Ungeachtet der Finanzprobleme sind die Koalitionäre in spe um eine grundlegende Reform bemüht. Union und FDP wollten «große Schritte» und gute Medizin langfristig auf hohem Niveau sichern, sagte von der Leyen. Es gebe «Lösungsschritte, die noch innovativ sind».

Unklar blieb, wie das Milliardenloch gestopft werden soll. Ulla Schmidt wandte sich unter Verweis auf Kassen-Reserven von mehr als fünf Milliarden Euro gegen eine Anhebung des 14,9-prozentigen Einheitssatzes. «Die Krankenkassen sind keine Sparkassen.» Auch Widmann-Mauz sagte: «Es wäre sicherlich nicht das beste Signal für die deutsche Wirtschaft.» Höhere Steuerzuschüsse schloss Widmann-Mauz nicht aus, sagte aber, der Spielraum sei wegen der krisenbedingten Belastung der Haushalte begrenzt. Sie kündigte Verhandlungen über die geltende Ein-Prozent-Grenze bei den Zusatzbeiträgen an.

Zu einem zentralen Punkt der Verhandlungen dürfte die Suche nach Einsparmöglichkeiten bei Pharmaindustrie, Ärzten oder Kliniken werden. «In der gesamten Gesundheitsbürokratie versickert unglaublich viel Geld», sagte der CSU-Politiker Söder. Wenn Einsparungen möglich seien, dann bei der Pharmaindustrie. Widmann-Mauz sprach sich für mehr Preisverhandlungen zwischen Arzneiherstellern und Kassen aus. «Auf die Patienten darf auf keinen Fall eine Leistungskürzung zukommen», forderte Söder. «Leistungen zu kürzen, ist nicht die richtige Antwort», sagte auch Widmann-Mauz.

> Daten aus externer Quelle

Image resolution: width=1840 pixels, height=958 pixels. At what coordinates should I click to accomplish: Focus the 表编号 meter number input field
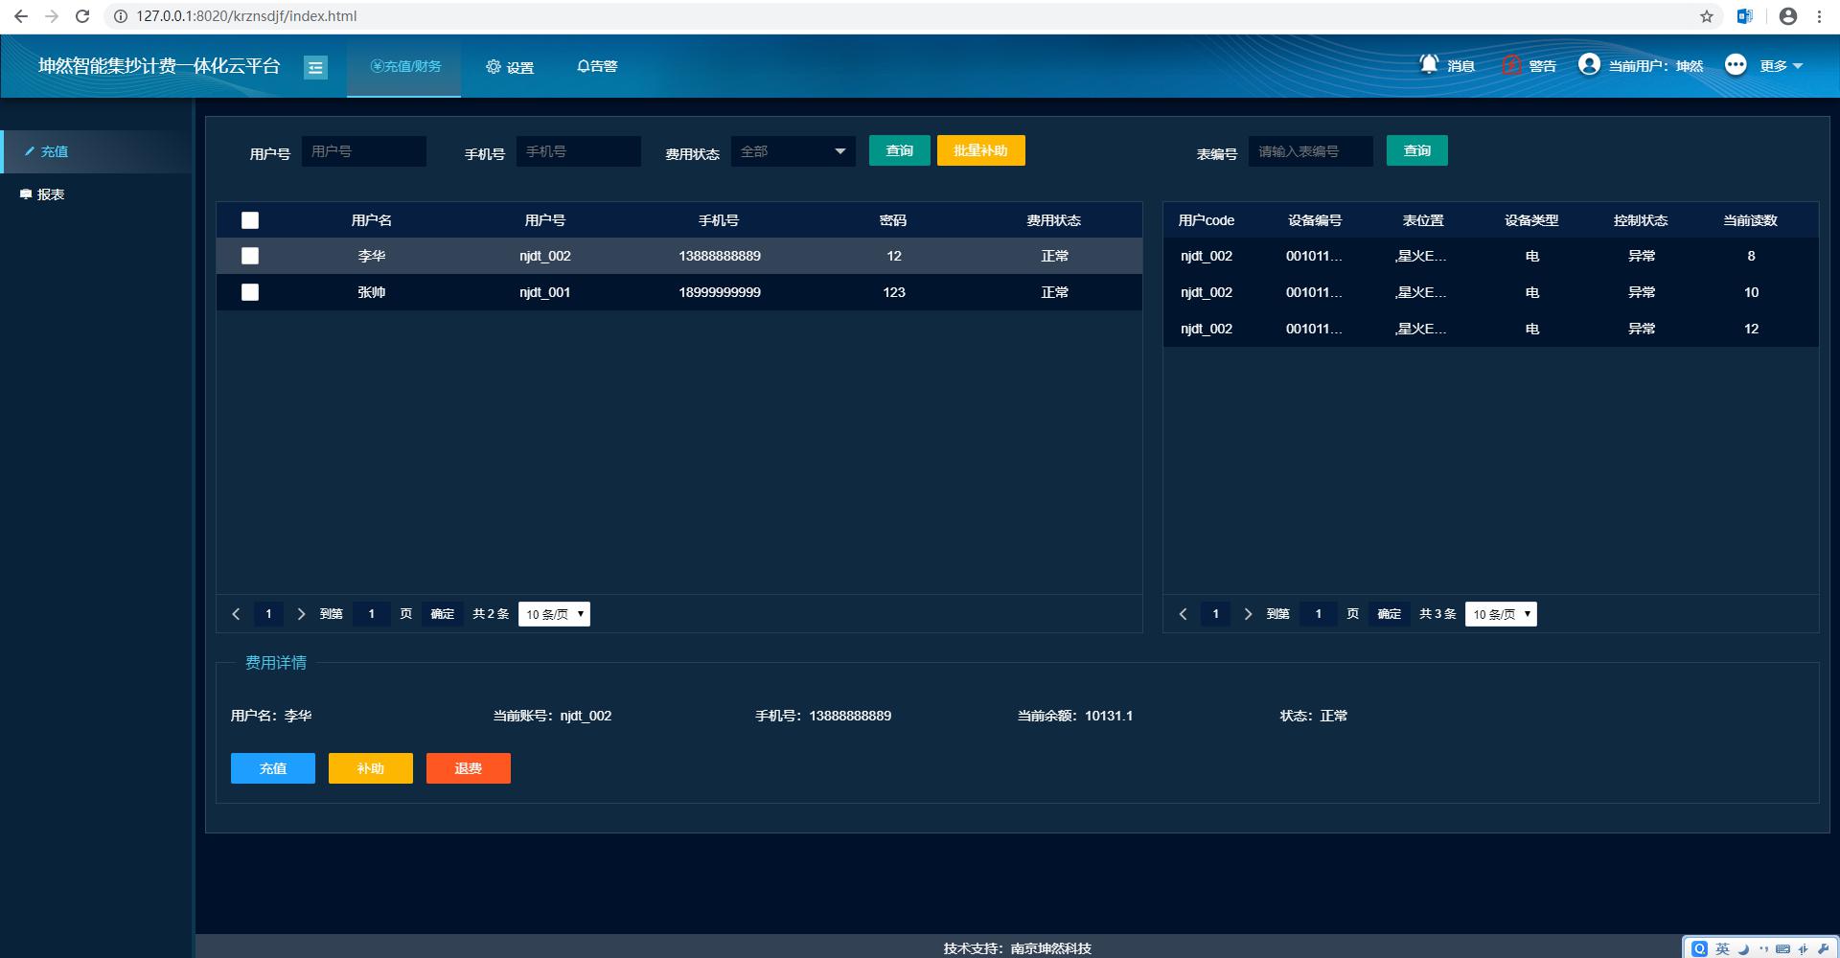pyautogui.click(x=1310, y=151)
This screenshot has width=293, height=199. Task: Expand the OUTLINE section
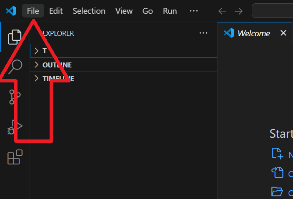coord(123,65)
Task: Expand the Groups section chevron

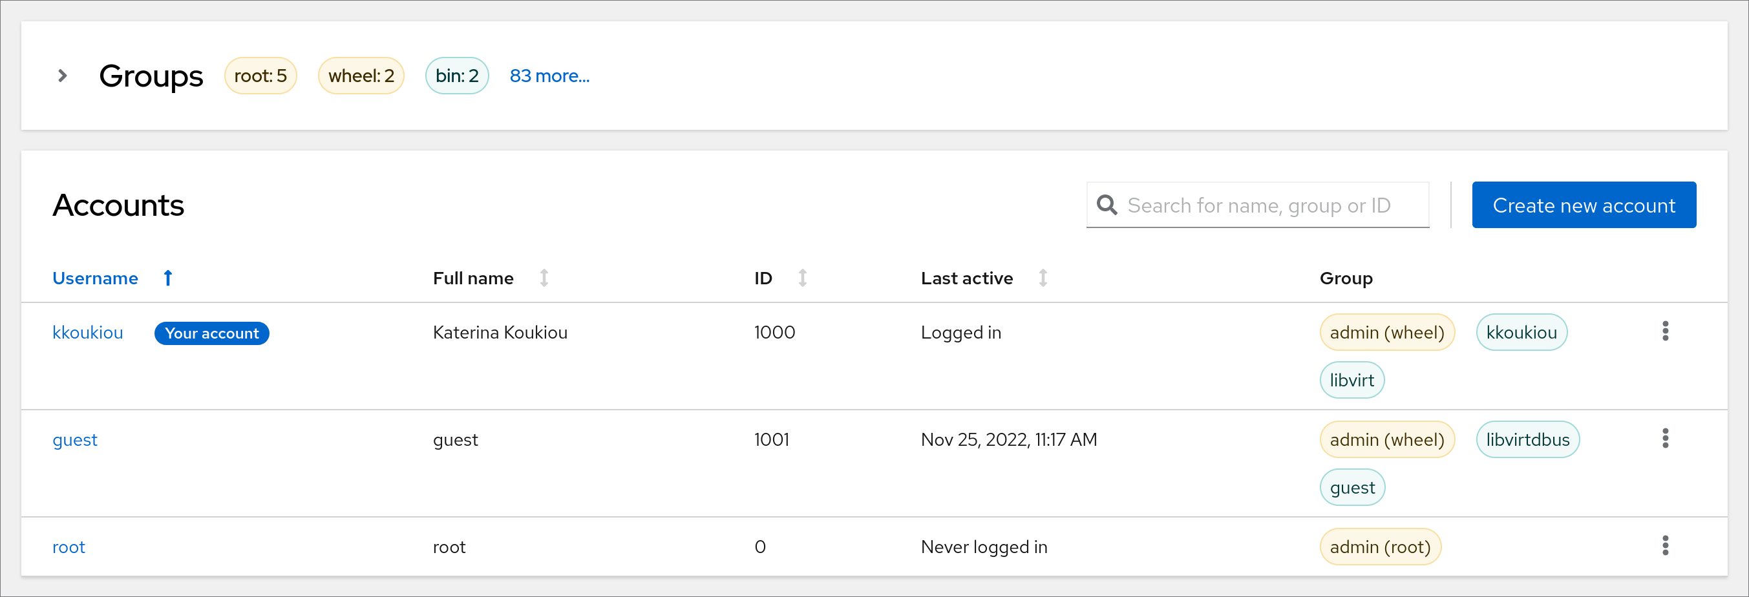Action: click(62, 75)

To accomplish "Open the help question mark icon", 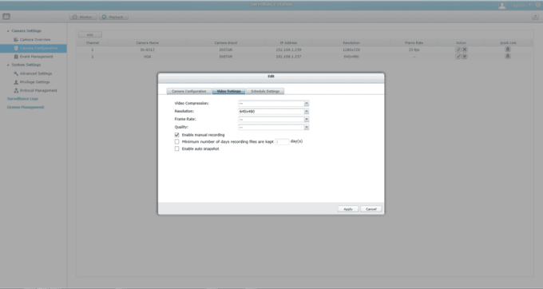I will (535, 17).
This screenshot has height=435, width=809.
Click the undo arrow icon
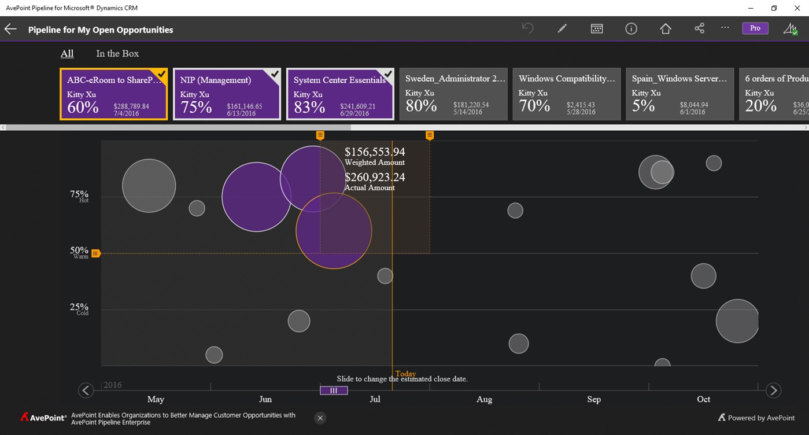527,28
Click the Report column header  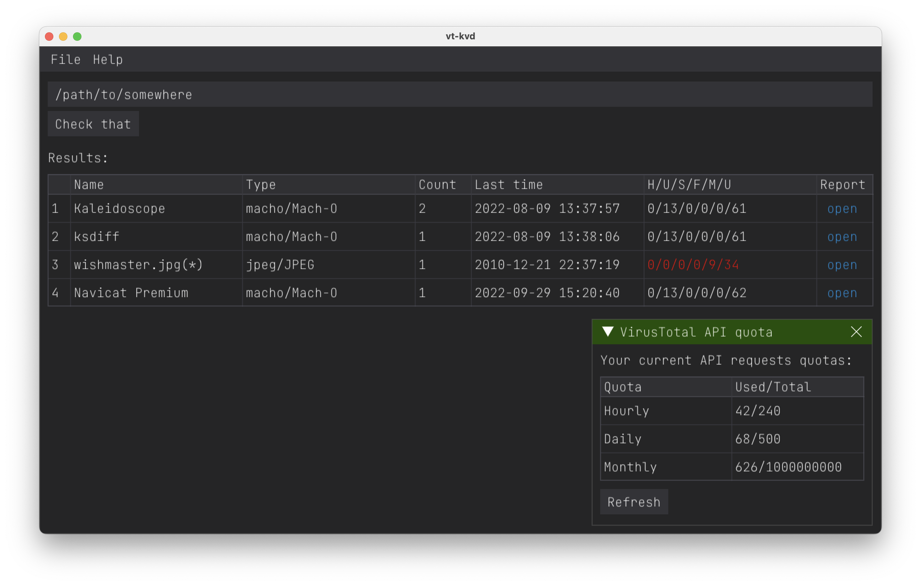tap(841, 185)
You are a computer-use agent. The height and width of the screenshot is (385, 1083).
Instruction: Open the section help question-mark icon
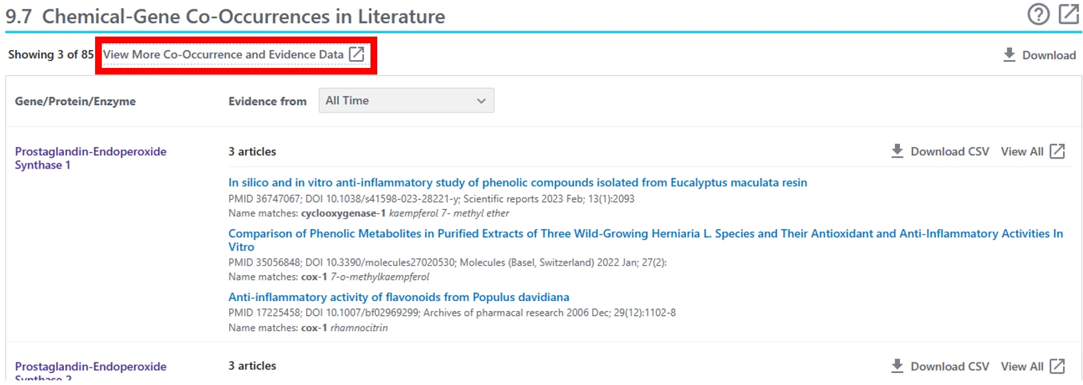[x=1038, y=14]
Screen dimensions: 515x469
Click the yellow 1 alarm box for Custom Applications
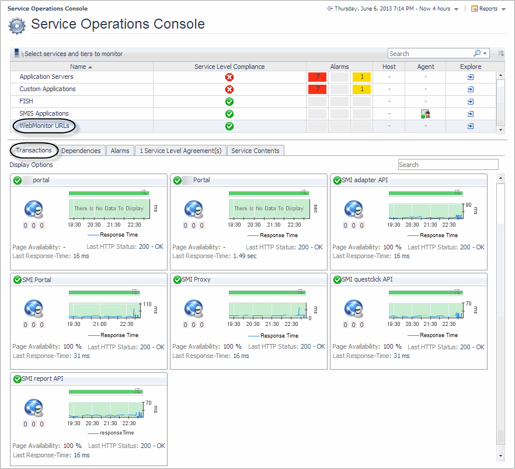tap(361, 89)
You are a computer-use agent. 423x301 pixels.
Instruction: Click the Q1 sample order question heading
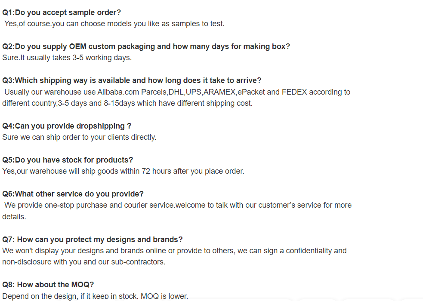click(62, 12)
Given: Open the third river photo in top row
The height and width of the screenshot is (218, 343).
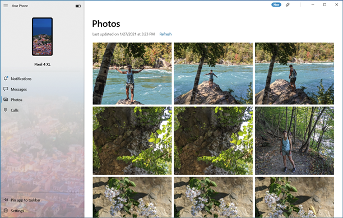Looking at the screenshot, I should coord(294,73).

Kassen, Gewerkschaften und Sozialverbände machten Front gegen Mehrbelastungen der Versicherten. «Wir fordern, dass die Zusatzbeiträge abgeschafft und stattdessen der Steueranteil an der GKV erhöht wird», sagte DGB-Vorstandsmitglied Annelie Buntenbach.

Der Vizechef des AOK-Bundesverbandes, Jürgen Graalmann, forderte, die Beitragszahler nicht zu überfordern. «Wenn am Gesetz nichts geändert wird, dann können die Kassen diese 7,5 Milliarden Euro nur über Zusatzbeiträge decken, die von den Versicherten allein zu finanzieren wären», sagte der Chef des Ersatzkassenverbands vdek, Thomas Ballast, im WDR.

Der Paritätische Wohlfahrtsverband warnte: «Es kann nicht sein, dass jetzt einmal mehr die Schwachen einseitig über Gebühr belastet werden.» Die staatlichen Zuschüsse müssten stattdessen erhöht werden, sagte die Präsidentin des Sozialverbands VdK, Ulrike Mascher, der «Frankfurter Rundschau».